On déteste l’animal qu’on ne peut pas caresser, déguiser, punir, domestiquer. Celui qui garde sa souveraineté animale intacte. Celui qui vous renvoie votre impuissance. Le serpent qui glisse hors de votre portée. Le frelon qui vous attaque sans prévenir. Le rat qui résiste à vos pièges à glu comme un petit Napoléon des égouts.

Et parfois, cette haine se veut rationnelle. On parle de maladies, de danger, d’hygiène. On construit une logique autour de notre peur. Mais la vérité, c’est qu’on ne supporte pas l’animal libre. Celui qui refuse la laisse symbolique. Celui qui vit sans vous, malgré vous, et surtout contre vous.

Au fond, c’est simple :
On aime l’animal qui nous obéit.
On tolère celui qui nous flatte.
Mais on déteste celui qui n’a rien à faire de nous.

Parce qu’il nous rappelle une chose cruelle : la nature n’a pas besoin de notre amour.
Et nous, en revanche, sommes désespérément en manque.

10. À la fin, c’est toujours l’animal qui gagne : il meurt, vous pleurez, et vous le remplacez dans la semaine

Il y a ce moment que tout propriétaire d’animal connaît. Le vide. L’absence. Le silence étrange d’une pièce sans griffes sur le carrelage, sans ronronnements ou regards qui réclament sans parler. L’animal est mort. Et vous êtes effondré.
Pas parce qu’il parlait.
Pas parce qu’il comprenait.
Mais parce qu’il était là. Constamment. Sans jugement. Sans condition.

Et vous pleurez. Sincèrement. Incontrôlablement. D’une manière que vous n’avez pas connue à l’enterrement de votre oncle. Vous réalisez que cet être silencieux vous connaissait peut-être mieux que la moitié de vos amis. Il vous a vu dans vos jours les plus médiocres et ne vous a jamais tourné le dos. Ce regard muet, maintenant éteint, vous manque comme une partie de vous.

Et pourtant, dans 73% des cas (statistique sortie du fond d’une litière sociologique), une semaine plus tard, un nouveau chiot, chaton ou poisson est installé dans le même coin. La gamelle est rachetée, les jouets sont à nouveau dispersés, et vous vous surprenez à répéter le même prénom, ou un presque identique.
Parce que l’animal est irremplaçable, bien sûr. Et qu’il faut combler ce manque, évidemment.
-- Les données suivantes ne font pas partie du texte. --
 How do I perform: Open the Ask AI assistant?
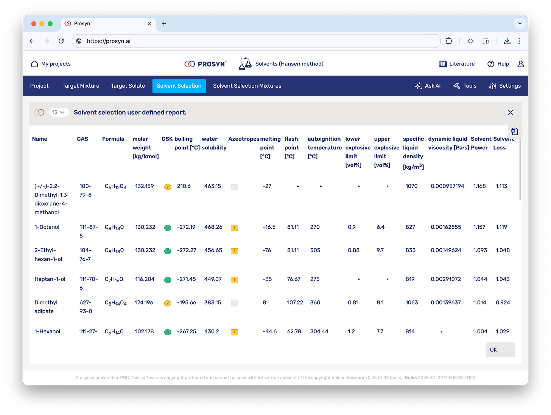point(428,86)
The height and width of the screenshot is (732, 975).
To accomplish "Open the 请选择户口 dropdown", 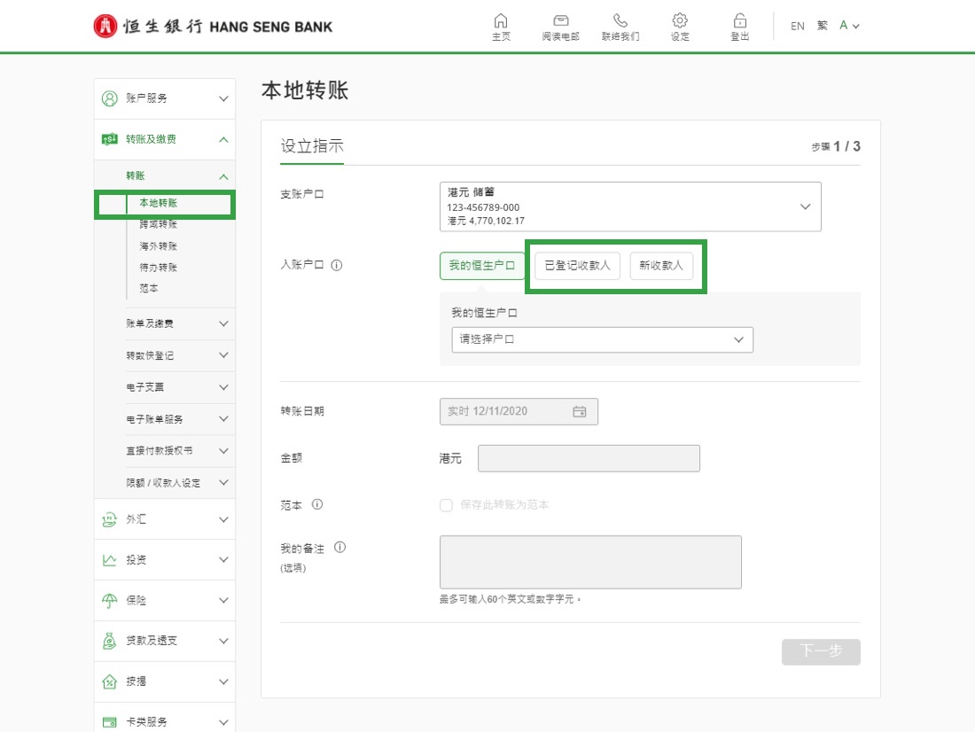I will [602, 339].
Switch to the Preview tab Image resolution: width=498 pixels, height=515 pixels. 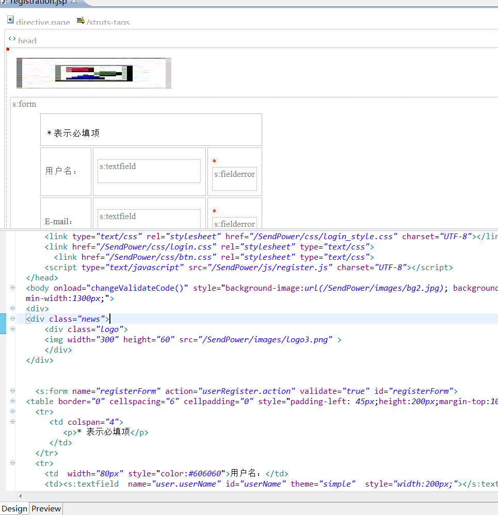tap(46, 509)
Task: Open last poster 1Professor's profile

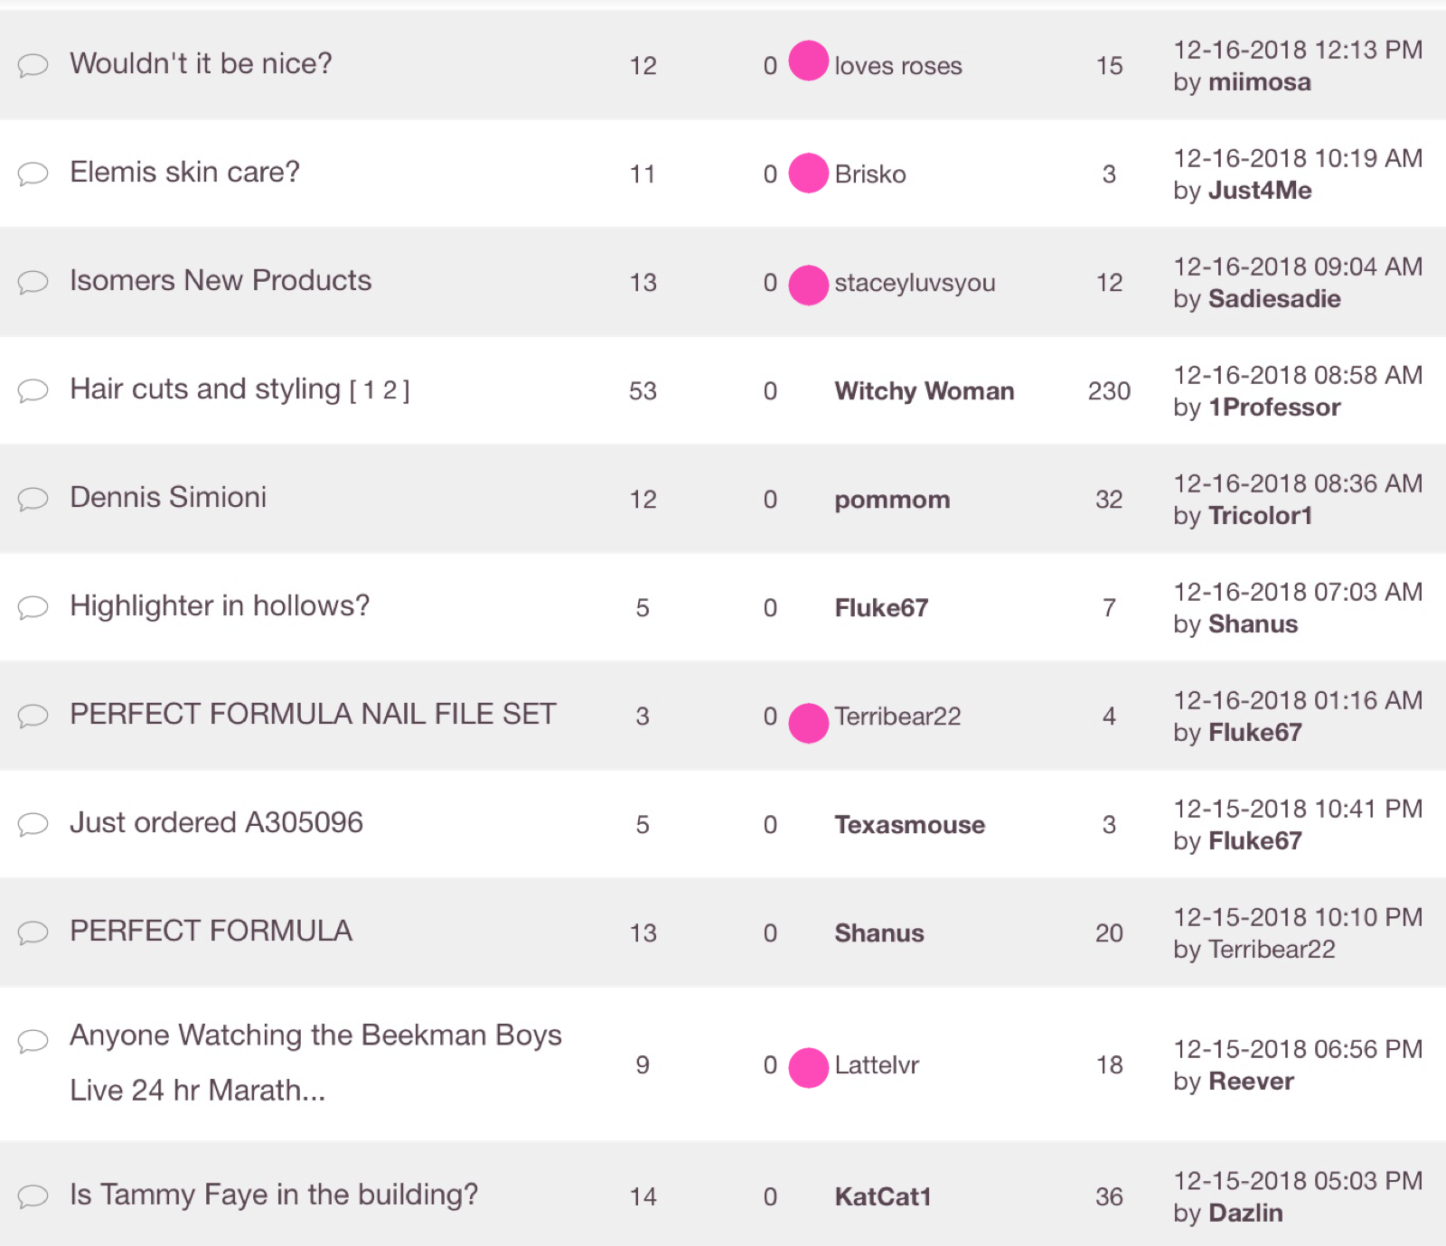Action: tap(1274, 408)
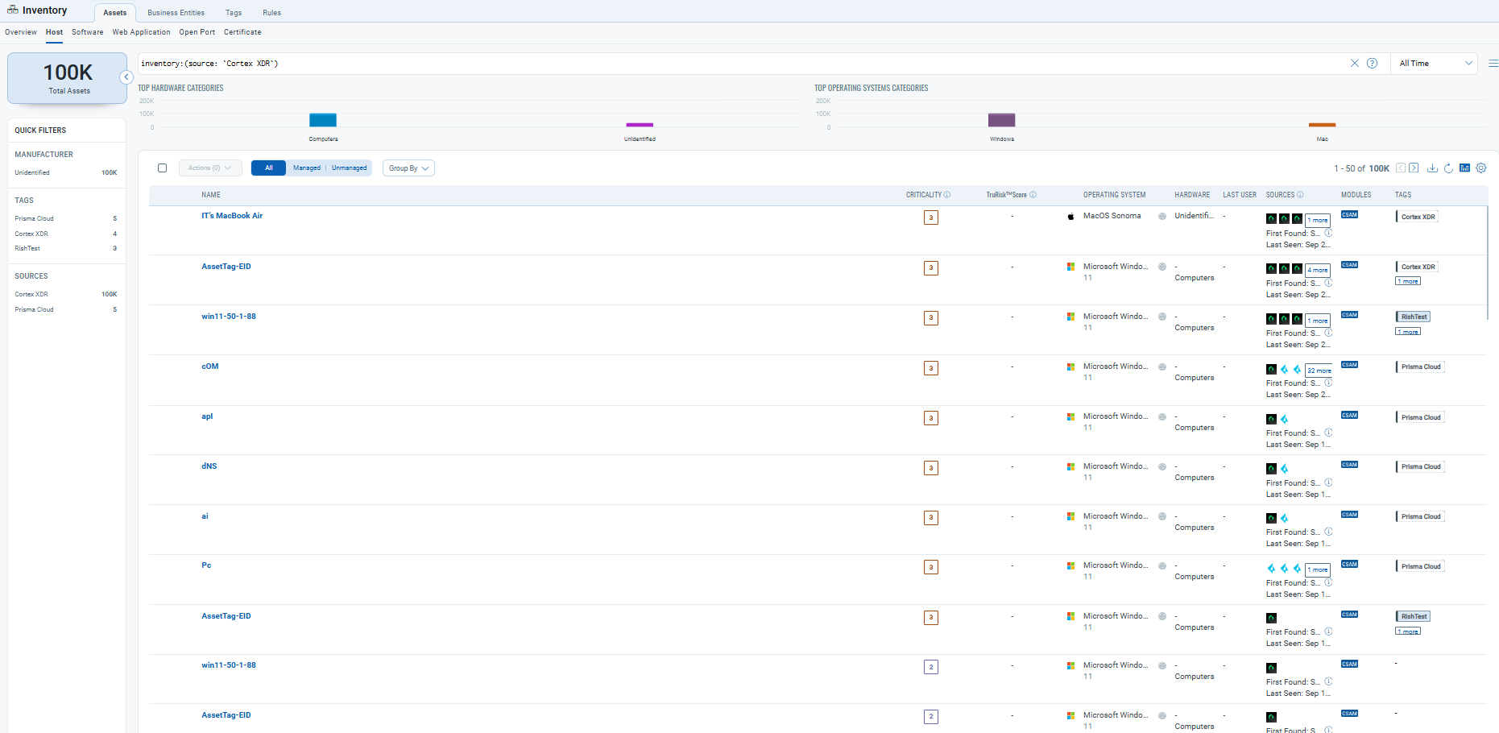Filter to Managed assets
The height and width of the screenshot is (733, 1499).
(x=306, y=168)
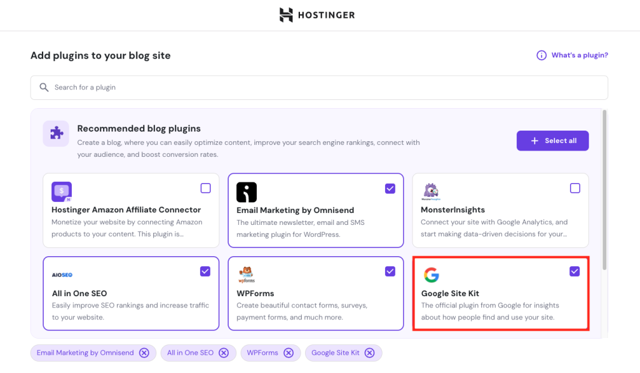Click the puzzle piece recommended plugins icon
The width and height of the screenshot is (640, 373).
click(x=56, y=133)
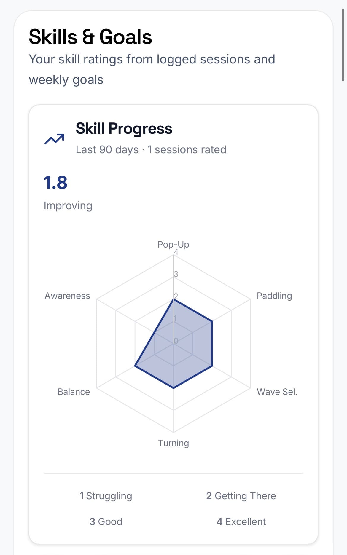The width and height of the screenshot is (347, 555).
Task: Click the 3 Good legend entry
Action: (x=106, y=522)
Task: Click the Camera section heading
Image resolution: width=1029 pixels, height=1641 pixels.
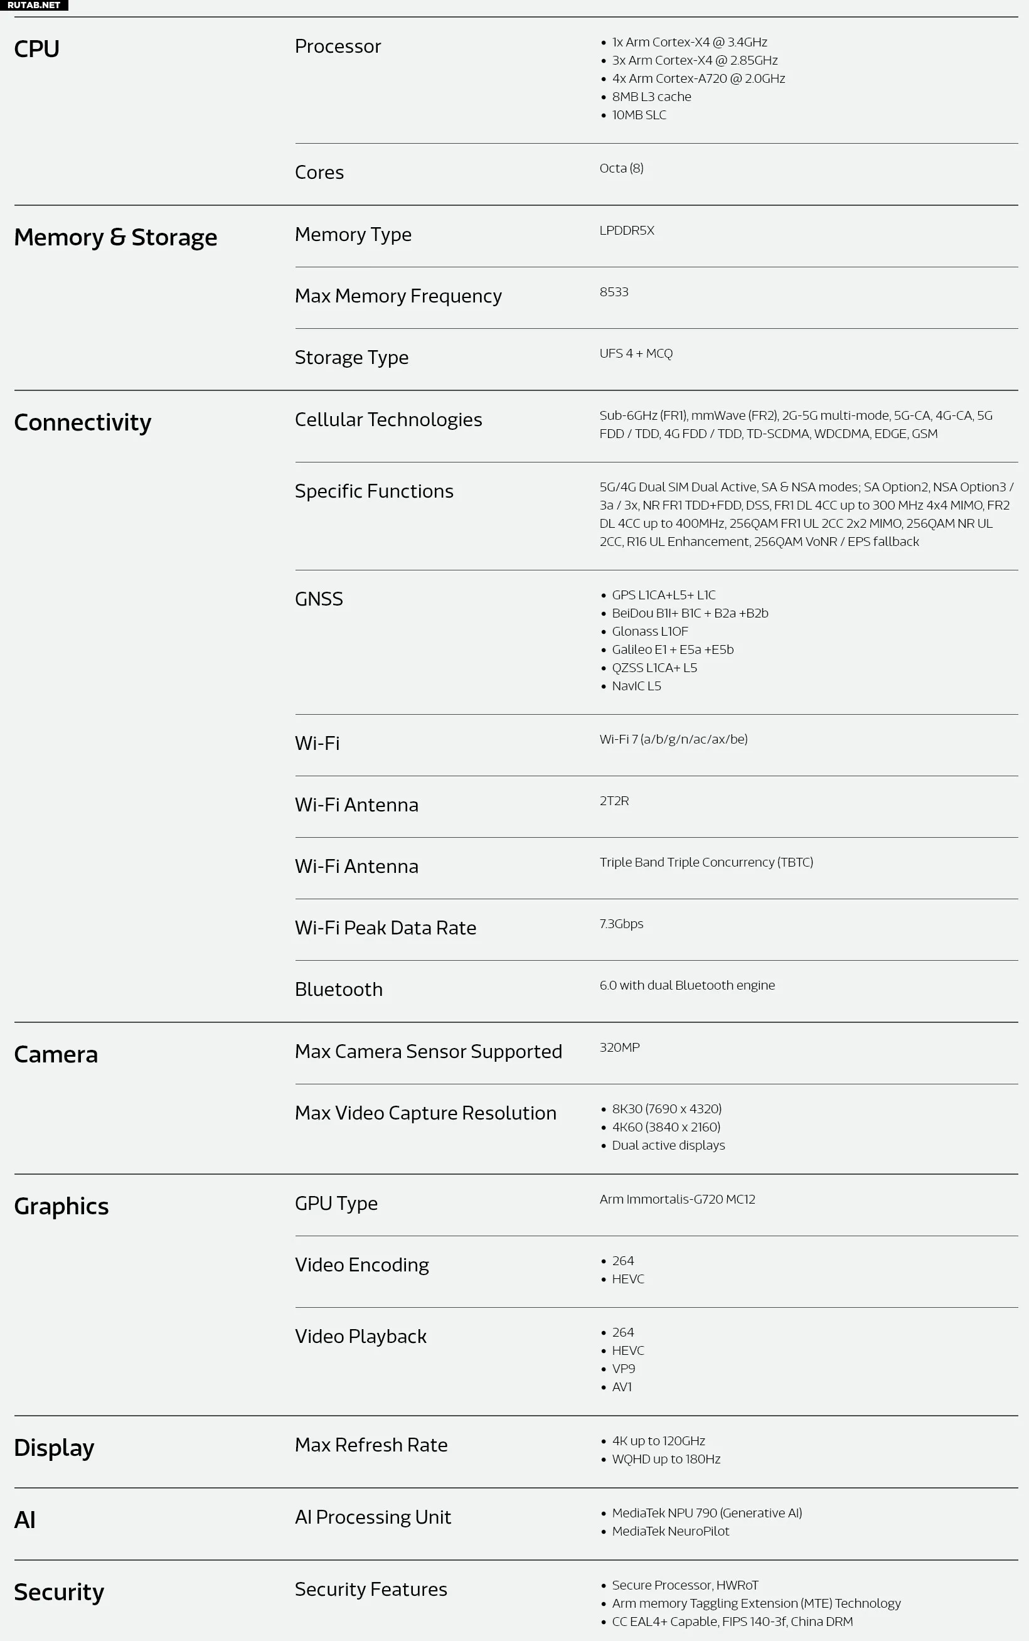Action: click(56, 1054)
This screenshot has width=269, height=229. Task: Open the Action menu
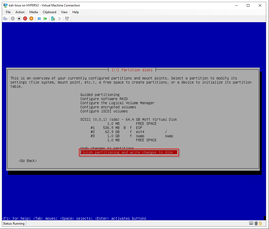click(x=20, y=12)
Mais au fond... que remplace-t-on ?
L’animal, ou la fonction ?
Le lien unique, ou le silence rassurant qu’il laissait derrière lui ?
Pleurer un animal, ce n’est pas seulement faire le deuil d’un être, c’est affronter une vérité qu’on ne veut pas voir : on ne sait plus aimer sans condition, sauf quand l’autre ne peut pas répondre.
L’amour unilatéral nous rassure. Il est propre, simple, sans contradiction.

L’animal gagne à la fin. Toujours.
Il part, et vous laisse dans un chagrin qu’aucun humain ne déclencherait plus.
Il vous a offert ce que personne ne vous donne : une fidélité sans agenda.
Et son départ vous rappelle, cruellement, à quel point vous en étiez dépendant.

Alors vous recommencez.
Un nouveau compagnon. Un nouvel espoir.
Vous appelez ça “adopter”, mais c’est souvent votre propre abandon que vous essayez de guérir.